2.2 pET-ip的PCR及限制性酶切鉴定结果
用引物P1、P2对所构建的重组质粒pET-ip进行PCR扩增,得到一条约790bp的预期条带;用限制性内切酶Hind Ⅲ对所获得重组质粒pET-ip 进行单酶切分析,电泳结果显示有对应约6690bp的条带出现;用Hind Ⅲ和BamHⅠ双酶切分析,同一泳道可见约5900bp和约790bp的两个条带出现,分别与pET-32a(+)空质粒和ip基因大小一致(图2)。
2.3 ip基因序列测定结果
测序结果提交GenBank进行Blast比对分析。pET-ip测序结果显示与嗜肺军团菌L1的ip 基因具有98%的同源性,12个碱基位点发生突变(第48位C-T,第52位G-A,第138位A-G,第228位C-T,第231位T-G,第273位A-T,第357位A-T,第382位A-C,第405位A-T,第552位A-G,第612位T-C,第678位C-A),2个氨基酸位点发生改变(第18位V-I,第128位I-L),两个氨基酸都是同类氨基酸的相互替代,对蛋白质的空间结构和功能没有大的影响,基本上未影响抗原决定基。利用NCBI的ORF finder 查找ip 基因阅读框架,含完整ORF(open reading frame),起始密码和终止密码,ip基因片段长为792bp,共编码263个氨基酸,推测相对分子质量约为29 kDa。
2.4 表达蛋白的SDS-PAGE检测
在SDS-PAGE凝胶电泳图上,经IPTG诱导,pET-ip的宿主菌蛋白样品在约49 kDa(标签Trx.Tag蛋白与IP蛋白形成的融合蛋白)处明显出现一条较浓重的条带;pET-32a(+)的宿主菌蛋白样品在约20 kDa处明显出现一条较浓重的Trx.Tag条带,而未诱导样品均未见相应特异条带(图3)。
2.5 Western-blot鉴定结果
含有重组质粒pET-ip的BL21经IPTG诱导表达的产物在约49 kDa处出现一条特异性条带;而含有pET-32a(+)的BL21诱导表达产物未检测到特异性杂交信号(图4)。
3 讨论
29 kDa蛋白是嗜肺军团菌的主要外膜蛋白,也是嗜肺军团菌含量最多的蛋白[3]。蛋白免疫印迹检查结果表明,嗜肺军团菌1~10血清型感染患者的血清,均与29 kDa蛋白抗原反应,呈阳性反应的血清用大肠埃希氏菌细胞吸收后,并不能消除29 kDa蛋白反应;用嗜肺军团菌1型菌细胞吸收后的阳性血清能消除29 kDa蛋白反应[4]。用直接免疫荧光法检测结果显示,嗜肺军团菌1型29 kDa蛋白的单克隆抗体能与嗜肺军团菌1-10型发生反应,其阳性率为100%,与米克戴德军团菌、约旦军团菌、瓦茨沃斯军团菌、伯明翰军团菌、长滩军团菌均不发生反应,与肺炎链球菌、流感嗜血杆菌也不发生反应。1-10型LP均有29kDa外膜蛋白的存在,具有种的特异性[4-5]。

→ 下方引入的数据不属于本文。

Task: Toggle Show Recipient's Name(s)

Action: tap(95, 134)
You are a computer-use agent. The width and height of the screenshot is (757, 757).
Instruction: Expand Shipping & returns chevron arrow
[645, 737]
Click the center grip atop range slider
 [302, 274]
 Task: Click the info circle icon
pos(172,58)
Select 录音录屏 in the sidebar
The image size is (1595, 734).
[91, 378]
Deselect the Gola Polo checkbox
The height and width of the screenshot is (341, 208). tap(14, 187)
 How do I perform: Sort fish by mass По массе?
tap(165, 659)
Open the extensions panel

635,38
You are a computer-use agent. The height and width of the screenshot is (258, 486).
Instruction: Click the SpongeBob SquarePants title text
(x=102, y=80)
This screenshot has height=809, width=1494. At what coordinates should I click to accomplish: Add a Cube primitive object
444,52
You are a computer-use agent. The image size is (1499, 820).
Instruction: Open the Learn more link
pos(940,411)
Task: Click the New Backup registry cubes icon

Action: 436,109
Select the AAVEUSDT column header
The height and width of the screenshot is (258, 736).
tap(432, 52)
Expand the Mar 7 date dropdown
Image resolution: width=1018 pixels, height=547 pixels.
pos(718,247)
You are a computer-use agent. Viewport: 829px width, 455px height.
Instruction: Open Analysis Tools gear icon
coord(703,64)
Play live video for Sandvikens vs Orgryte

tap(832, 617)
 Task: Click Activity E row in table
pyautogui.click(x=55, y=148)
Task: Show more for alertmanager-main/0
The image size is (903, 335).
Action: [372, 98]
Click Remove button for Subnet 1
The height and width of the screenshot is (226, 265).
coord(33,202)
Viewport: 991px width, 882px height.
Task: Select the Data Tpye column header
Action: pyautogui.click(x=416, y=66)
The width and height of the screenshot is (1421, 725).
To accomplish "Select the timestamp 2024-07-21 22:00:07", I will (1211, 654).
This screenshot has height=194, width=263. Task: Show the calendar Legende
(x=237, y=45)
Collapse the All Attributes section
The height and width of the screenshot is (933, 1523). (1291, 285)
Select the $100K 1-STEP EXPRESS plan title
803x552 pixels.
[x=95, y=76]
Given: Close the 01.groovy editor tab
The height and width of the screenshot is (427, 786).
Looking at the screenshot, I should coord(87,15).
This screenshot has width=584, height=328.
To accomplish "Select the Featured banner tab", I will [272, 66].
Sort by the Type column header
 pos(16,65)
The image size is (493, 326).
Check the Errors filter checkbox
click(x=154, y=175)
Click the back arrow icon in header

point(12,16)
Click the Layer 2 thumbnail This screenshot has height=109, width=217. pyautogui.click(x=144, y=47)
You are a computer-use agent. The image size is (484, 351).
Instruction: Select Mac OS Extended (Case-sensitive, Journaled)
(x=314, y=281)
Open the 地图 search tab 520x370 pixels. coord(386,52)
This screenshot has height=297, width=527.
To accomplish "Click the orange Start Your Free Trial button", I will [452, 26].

29 kDa蛋白也是嗜肺军团菌致病因素之一,具有与宿主细胞黏附作用[1]。嗜肺军团菌29kDa外膜蛋白也可与补体系统中的成分C3b和C3bi结合,介导调理素吞噬作用,从而使军团菌更易侵入宿主细胞。嗜肺军团菌的外膜蛋白可阻止吞噬细胞的吞噬体与溶酶体融合,使细菌在吞噬细胞内生长、繁殖[6]。29 kDa蛋白在军团菌的致病性与宿主的相互作用、免疫保护等方面有关,其确切的生物学功能目前还不清楚,须进行相关的体内外实验来证实。
在构建原核表达载体时,选用了pET-32a(+)融合表达载体,主要由于pET是E.coli中克隆表达重组蛋白功能最强大的系统。在pET表达系统,目标基因克隆入质粒后,处于T7强转录翻译信号的调控之下,宿主细胞中的T7RNA聚合酶具有诱导表达的作用,该酶具有高选择性及活跃性,细胞在充分诱导的条件下,细胞内所有的资源将被调动起来转向目标基因的表达;诱导表达后仅几小时,目的蛋白就可占到细胞总蛋白的50%以上。该系统的另一个突出特点是在未诱导时使目的基因完全处于沉默状态而不转录[7-8]。
pET-32a(+)是一个高效表达载体,在目的片段前融合有硫氧还蛋白(Trx),可使外源蛋白与109个氨基酸残基的硫氧还蛋白融合在一起而增加外源蛋白的可溶性,也可帮助目的蛋白折叠,有助于可溶性蛋白含量的提高,同时在其N端有6个 His融合表达的克隆位点,便于目的蛋白的亲和纯化[9]。
用于克隆的宿主菌通常是JM109和DH5a。这些菌株转化率很高,且质粒产量高,适合于保存带有克隆目的基因的pET载体,所以我们选择了DH5a为克隆宿主菌,而用于表达的宿主菌选用了BL21(DE3)。由于重组质粒只有转化到带有染色体T7RNA聚合酶基因的大肠杆菌中,才能开始生产蛋白。这些菌株都是噬菌体DE3的溶原菌,噬菌体DE3是λ的一种衍生噬菌体,带有噬菌体2I 抗性区和lac I 基因,lac UV5启动子,以及T7RNA聚合酶基因。这一区段被插入int 基因,阻止了DE3在没有辅助噬菌体时整合染色体上或从染色体切出。一旦形成DE3溶原状态,就只有受IPTG诱导的lac UV5启动子指导T7RNA聚合酶基因转录,质粒上的目的DNA开始转录[10]。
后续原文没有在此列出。